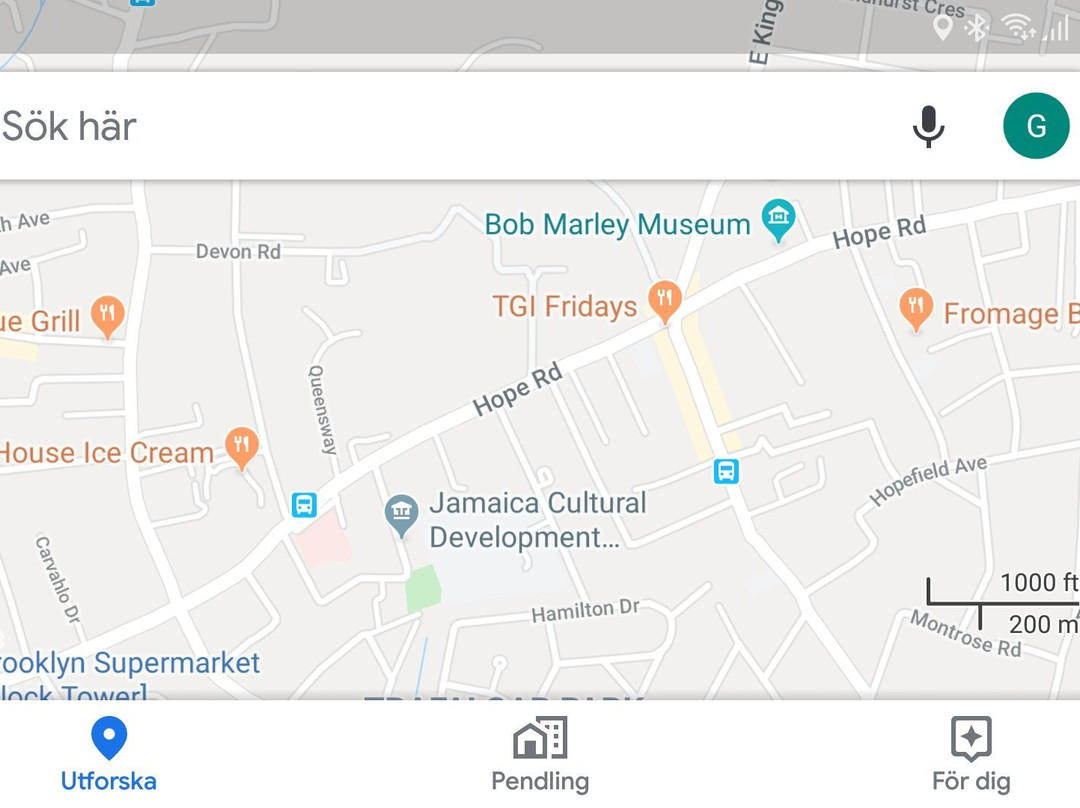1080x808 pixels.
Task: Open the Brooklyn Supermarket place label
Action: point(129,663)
...
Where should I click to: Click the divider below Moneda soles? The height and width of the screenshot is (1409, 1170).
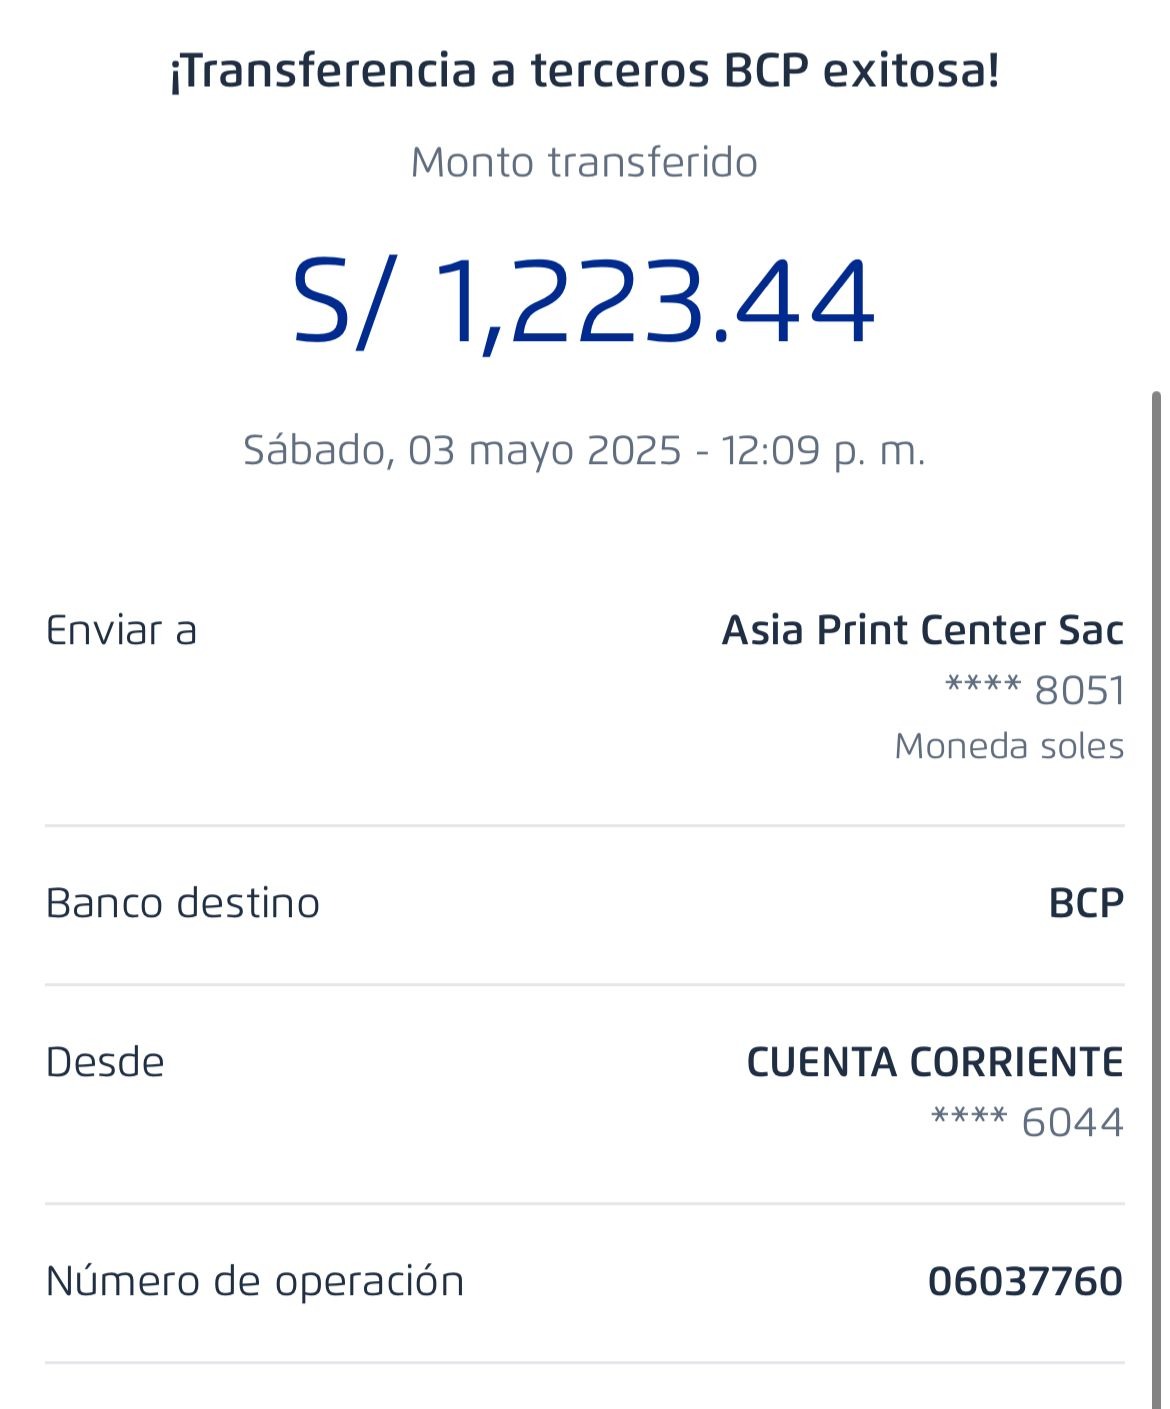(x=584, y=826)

■ **GIVEN PROBLEM**:
Copy word for word the entries from the line with "Where should I" to the line with "(x=584, y=826)", including both of those lines. Leave the pictures out.

■ **FINAL ANSWER**:
Where should I click to: Click the divider below Moneda soles? The height and width of the screenshot is (1409, 1170).
(x=584, y=826)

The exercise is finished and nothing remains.